Abou-Mohamed G, Papapetropoulos A, Catravas J D, Caldwell R W
Department of Pharmacology and Toxicology, Medical College of Georgia, Augusta 30912, USA.
Eur J Pharmacol. 1998 Jan 12;341(2-3):265-72. doi: 10.1016/s0014-2999(97)01416-7.
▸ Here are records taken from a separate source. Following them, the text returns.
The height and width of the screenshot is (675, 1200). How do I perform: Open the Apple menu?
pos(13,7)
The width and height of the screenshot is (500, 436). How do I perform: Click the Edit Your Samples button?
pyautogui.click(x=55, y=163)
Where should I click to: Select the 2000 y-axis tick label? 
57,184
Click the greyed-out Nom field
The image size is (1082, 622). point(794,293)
There is compelling evidence to indicate an anti-inflammatory action of Zn2+. Most inflammatory diseases are associated with an increase of the inducible form of nitric oxide (NO) synthase. Additionally, inflammatory mediators such as histamine or bradykinin stimulate the constitutive NO synthase. Thus, the present study was undertaken to investigate whether Zn2+ inhibits production of inducible NO synthase and/or constitutive NO synthase activity to produce NO. Lipopolysaccharide, 5 mg/kg i.v., administered to Zn2+-deficient (ZD) rats, rats supplemented with Zn2+ sulfate (ZG), 10 mg/kg s.c., or controls resulted in a significant reduction of their serum Zn2+. The levels of N(G)-nitro-L-arginine methylester (L-NAME)-sensitive cyclic GMP (cGMP) in aortas isolated from ZD or ZG were significantly lower than those obtained from control animals. Zinc (100-150 microM) produced a dose-dependent inhibition of lipopolysaccharide or interleukin-1beta-induced NO formation in isolated rat aortic smooth muscle cells. Compared to cyclohexamide or actinomycin-D, the time course of inhibition of NO formation by 150 microM Zn2+ did not suggest an effect of Zn2+ on inducible NO synthase protein synthesis. Moreover, Zn2+ (150 microM) significantly reduced the rate of conversion of [3H]arginine to [3H]citrulline in lung homogenates from lipopolysaccharide-treated rats. Incubation of rat aortic smooth muscle cells and bovine pulmonary artery endothelial cell co-cultures with Zn2+ (150 microM) caused a significant reduction in basal and bradykinin- or A-23187-induced formation of cGMP. Thus, our results indicate that Zn2+ is capable of inhibiting lipopolysaccharide- or interleukin-1beta-induced NO formation as well as NO formation by constitutive NO synthase basally or in response to bradykinin or A-23187, and may explain the reported anti-inflammatory activity of Zn2+.
有确凿证据表明锌离子(Zn2+)具有抗炎作用。大多数炎症性疾病都与诱导型一氧化氮(NO)合酶的增加有关。此外,组胺或缓激肽等炎症介质会刺激组成型NO合酶。因此,本研究旨在探讨Zn2+是否会抑制诱导型NO合酶的产生和/或组成型NO合酶产生NO的活性。给缺锌(ZD)大鼠静脉注射5mg/kg脂多糖,给补充硫酸锌(ZG)的大鼠皮下注射10mg/kg,或给对照组大鼠注射脂多糖后,它们的血清锌离子显著降低。从ZD或ZG大鼠分离的主动脉中,N(G)-硝基-L-精氨酸甲酯(L-NAME)敏感的环磷酸鸟苷(cGMP)水平显著低于对照组动物。锌(100-150μM)对脂多糖或白细胞介素-1β诱导的分离大鼠主动脉平滑肌细胞中NO的形成产生剂量依赖性抑制作用。与环己酰亚胺或放线菌素-D相比,150μM Zn2+对NO形成的抑制时间进程并不表明Zn2+对诱导型NO合酶蛋白合成有影响。此外,Zn2+(150μM)显著降低了脂多糖处理大鼠肺匀浆中[3H]精氨酸向[3H]瓜氨酸的转化速率。用Zn2+(150μM)孵育大鼠主动脉平滑肌细胞和牛肺动脉内皮细胞共培养物,可显著降低基础状态下以及缓激肽或A-23187诱导的cGMP形成。因此,我们的结果表明,Zn2+能够抑制脂多糖或白细胞介素-1β诱导的NO形成,以及基础状态下或对缓激肽或A-23187应答时组成型NO合酶产生的NO形成,这可能解释了报道的Zn2+的抗炎活性。